Conditional Elements
If a rule LHS contains multiples patterns their default conjunction is the logical and
; it is also possible to use other conjunctions such as or
, not
and exists
:
- Java
- DRL
import eu.trentorise.game.model.Action;
import eu.trentorise.game.model.Classification;
import eu.trentorise.game.model.BadgeCollectionConcept;
import static it.univaq.gamification.dsl.builders.lhs.ConstraintType.EQ;
public static void main(String[] args) {
PackageDescr package = new PackageDescrBuilderImpl()
.name("eu.trentorise.game.model")
.newImport(Classification.class).end()
.newRule()
.name("my_amazing_rule")
.when()
.or()
.action().name(EQ, "walk").end()
.action().name(EQ, "run").end()
.end()
.exists()
.classification().name(EQ, "green classification").end()
.end()
.not()
.badgeCollection().badgeEarnedContains("green-badge")
.end()
.end()
.end()
.getDescr();
}
package eu.trentorise.game.model
import eu.trentorise.game.task.Action
import eu.trentorise.game.task.Classification
import eu.trentorise.game.task.BadgeCollectionConcept
rule "my_amazing_rule"
when
Action( name == "walk" ) or Action( name == "run" )

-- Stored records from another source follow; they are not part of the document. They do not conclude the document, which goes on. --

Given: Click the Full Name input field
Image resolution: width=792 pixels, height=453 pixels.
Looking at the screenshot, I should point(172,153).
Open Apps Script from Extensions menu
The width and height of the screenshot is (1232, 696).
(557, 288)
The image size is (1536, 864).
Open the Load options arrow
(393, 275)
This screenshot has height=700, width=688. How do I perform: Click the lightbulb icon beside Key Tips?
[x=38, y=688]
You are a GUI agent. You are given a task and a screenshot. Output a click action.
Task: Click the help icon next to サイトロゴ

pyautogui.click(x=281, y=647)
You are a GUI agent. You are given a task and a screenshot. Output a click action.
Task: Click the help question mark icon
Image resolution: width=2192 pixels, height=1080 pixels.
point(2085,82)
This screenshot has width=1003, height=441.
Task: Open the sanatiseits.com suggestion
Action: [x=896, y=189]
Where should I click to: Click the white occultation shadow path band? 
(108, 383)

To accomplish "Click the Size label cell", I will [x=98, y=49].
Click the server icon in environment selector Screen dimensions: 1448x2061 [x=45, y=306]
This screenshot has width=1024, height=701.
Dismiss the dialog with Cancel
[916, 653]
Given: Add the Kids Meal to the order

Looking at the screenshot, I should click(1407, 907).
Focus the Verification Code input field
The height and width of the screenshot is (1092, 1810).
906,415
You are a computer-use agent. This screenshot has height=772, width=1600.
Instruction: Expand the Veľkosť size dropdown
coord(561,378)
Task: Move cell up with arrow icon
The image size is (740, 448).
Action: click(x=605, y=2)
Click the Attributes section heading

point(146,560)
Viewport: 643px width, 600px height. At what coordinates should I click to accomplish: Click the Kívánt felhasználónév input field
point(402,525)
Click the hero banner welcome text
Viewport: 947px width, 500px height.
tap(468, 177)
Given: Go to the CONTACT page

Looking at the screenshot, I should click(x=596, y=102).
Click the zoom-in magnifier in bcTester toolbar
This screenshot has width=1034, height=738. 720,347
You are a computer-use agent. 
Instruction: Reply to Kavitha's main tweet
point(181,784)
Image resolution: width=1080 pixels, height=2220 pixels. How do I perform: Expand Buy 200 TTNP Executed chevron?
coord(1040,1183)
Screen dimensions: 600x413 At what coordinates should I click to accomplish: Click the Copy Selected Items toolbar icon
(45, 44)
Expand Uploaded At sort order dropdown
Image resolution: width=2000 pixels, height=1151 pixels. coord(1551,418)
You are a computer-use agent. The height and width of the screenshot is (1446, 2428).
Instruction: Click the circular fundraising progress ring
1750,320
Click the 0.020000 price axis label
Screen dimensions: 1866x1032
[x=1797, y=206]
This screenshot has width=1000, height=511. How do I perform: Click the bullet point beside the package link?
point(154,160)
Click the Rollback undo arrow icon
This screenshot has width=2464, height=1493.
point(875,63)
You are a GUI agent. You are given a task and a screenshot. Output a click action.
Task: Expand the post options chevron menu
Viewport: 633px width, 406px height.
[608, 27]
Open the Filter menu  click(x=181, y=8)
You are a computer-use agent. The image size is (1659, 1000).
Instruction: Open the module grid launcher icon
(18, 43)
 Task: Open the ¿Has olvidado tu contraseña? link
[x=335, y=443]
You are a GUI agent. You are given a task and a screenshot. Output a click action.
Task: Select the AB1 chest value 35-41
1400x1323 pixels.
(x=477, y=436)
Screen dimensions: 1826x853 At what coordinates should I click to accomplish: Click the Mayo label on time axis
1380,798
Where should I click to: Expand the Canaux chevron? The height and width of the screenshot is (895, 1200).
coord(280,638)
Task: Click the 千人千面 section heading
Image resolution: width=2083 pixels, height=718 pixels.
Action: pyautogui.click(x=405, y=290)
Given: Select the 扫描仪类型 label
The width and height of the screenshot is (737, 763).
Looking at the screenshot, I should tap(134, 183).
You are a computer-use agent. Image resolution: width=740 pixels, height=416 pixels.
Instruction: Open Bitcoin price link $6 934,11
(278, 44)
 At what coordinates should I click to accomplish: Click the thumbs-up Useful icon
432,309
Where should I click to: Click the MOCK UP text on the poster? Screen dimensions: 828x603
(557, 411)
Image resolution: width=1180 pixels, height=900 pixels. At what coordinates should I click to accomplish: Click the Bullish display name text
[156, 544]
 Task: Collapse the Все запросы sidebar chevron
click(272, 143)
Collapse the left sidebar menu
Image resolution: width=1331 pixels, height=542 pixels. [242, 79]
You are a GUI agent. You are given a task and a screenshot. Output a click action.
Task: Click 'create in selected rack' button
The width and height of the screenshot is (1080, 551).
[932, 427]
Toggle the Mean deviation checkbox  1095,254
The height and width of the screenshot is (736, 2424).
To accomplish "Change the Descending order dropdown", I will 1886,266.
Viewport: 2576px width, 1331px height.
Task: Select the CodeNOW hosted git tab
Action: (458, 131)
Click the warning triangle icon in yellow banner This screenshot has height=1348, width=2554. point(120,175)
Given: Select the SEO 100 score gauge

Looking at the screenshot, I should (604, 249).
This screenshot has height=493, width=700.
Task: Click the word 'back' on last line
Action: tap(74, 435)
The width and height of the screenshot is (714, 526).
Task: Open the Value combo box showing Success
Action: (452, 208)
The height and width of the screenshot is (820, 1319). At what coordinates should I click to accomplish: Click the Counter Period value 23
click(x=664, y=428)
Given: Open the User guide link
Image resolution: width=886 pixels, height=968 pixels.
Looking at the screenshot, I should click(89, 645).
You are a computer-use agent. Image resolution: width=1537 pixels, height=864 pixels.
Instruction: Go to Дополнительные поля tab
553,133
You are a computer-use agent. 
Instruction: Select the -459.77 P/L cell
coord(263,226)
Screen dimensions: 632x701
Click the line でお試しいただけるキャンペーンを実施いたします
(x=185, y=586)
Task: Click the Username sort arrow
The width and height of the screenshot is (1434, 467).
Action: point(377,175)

exists( Classification( name == "green classification" ) )
not( BadgeCollectionConcept( badgeEarned contains "green-badge" ) )
then
end
Free Constraints
Sometimes the constraints might be more complex than others; in these cases it is possible to rely on the pattern
methods that accepts a String
representing the constraint:
- Java
- DRL
import eu.trentorise.game.model.InputData;
public static void main(String[] args) {
PackageDescr package = new PackageDescrBuilderImpl()
.name("eu.trentorise.game.model")
.newImport(Classification.class).end()
.newRule()
.name("my_amazing_rule")
.when()
.inputData()
.constraint("(data['walkDistance'] != null || data['bikeDistance'] != null) && ((data['busDistance'] == null || data['busDistance'] == 0) && (data['carDistance'] == null || data['carDistance'] == 0))")
.end()
.end()
.end()
.getDescr();
}
package eu.trentorise.game.model
import eu.trentorise.game.task.InputData
rule "my_amazing_rule"
when
InputData( (data['walkDistance'] != null || data['bikeDistance'] != null) && ((data['busDistance'] == null || data['busDistance'] == 0) && (data['carDistance'] == null || data['carDistance'] == 0)) )
then
end
The pattern
method should be used only when it is strictly necessary because while using it the main advantages of the DSL are lost (typo checking, autocomplete, etc.).